The U.S. Department of Labor Office of Federal Contract Compliance (DOL) reviewed the wages paid to Princeton’s full professors. Preliminary findings from that investigation showed wage disparities for 106 female full professors between the years 2012 and 2014. These disparities violate an Executive Order prohibiting federal contractors from discriminating in employment based on race, color, religion, sex, sexual orientation, gender identity, or national origin. Data from the Chronicle of Higher Education show that Princeton’s female full professors earned approximately $235,0000 in 2018 compared to its male full professors who earned $253,000.

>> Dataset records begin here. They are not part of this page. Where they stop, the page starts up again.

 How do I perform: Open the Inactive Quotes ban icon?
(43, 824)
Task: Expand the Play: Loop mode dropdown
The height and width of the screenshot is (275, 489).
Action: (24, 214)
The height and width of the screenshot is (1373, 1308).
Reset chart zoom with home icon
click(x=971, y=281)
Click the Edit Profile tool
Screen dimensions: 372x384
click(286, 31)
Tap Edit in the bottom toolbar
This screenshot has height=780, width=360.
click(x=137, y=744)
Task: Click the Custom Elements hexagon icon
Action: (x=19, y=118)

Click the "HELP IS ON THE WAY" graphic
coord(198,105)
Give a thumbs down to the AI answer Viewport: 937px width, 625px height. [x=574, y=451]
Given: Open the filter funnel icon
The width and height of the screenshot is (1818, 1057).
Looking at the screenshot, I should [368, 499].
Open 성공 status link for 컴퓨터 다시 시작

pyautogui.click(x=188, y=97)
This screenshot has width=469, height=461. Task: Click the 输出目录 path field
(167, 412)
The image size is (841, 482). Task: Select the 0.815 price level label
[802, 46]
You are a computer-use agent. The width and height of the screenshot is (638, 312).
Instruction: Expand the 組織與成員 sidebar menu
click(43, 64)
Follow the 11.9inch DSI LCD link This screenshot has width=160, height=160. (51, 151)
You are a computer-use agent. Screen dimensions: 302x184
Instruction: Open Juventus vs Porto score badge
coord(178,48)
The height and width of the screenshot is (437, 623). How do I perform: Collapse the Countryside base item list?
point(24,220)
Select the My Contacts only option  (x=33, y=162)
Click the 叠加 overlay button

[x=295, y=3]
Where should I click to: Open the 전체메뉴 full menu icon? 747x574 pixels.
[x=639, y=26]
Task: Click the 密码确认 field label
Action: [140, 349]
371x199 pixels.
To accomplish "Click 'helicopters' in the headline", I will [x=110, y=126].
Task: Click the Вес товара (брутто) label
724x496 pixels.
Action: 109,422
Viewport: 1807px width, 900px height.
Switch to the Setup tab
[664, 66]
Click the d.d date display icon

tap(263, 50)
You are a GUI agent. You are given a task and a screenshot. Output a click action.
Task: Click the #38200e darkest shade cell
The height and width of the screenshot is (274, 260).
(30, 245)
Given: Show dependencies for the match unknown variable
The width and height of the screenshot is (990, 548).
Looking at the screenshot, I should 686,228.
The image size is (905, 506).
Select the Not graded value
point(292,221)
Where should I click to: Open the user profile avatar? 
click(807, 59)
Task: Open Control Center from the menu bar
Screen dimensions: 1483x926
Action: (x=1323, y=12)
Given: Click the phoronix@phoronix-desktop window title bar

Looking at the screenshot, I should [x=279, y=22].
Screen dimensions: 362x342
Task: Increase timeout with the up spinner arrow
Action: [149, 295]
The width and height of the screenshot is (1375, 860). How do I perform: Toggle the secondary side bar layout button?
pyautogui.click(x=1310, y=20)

Princeton University did not admit any wrongdoing, asserting that it agreed to the resolution to “avoid lengthy and costly litigation and its impact on faculty and the university.” A Princeton spokesperson told the New York Times that the DOL’s investigation used a flawed statistical model that “bore no resemblance to how the university actually hires, evaluates and compensates its faculty.” Princeton conducted its own investigation that compared professors' salaries within the same departments, and it revealed no pay disparities between genders. In addition to the $1.2 million in back wages, the university will review faculty salaries at the time of hire and during annual reviews to assess pay equity, seek to hire women in traditionally poorly represented fields, and encourage women to serve in leadership positions.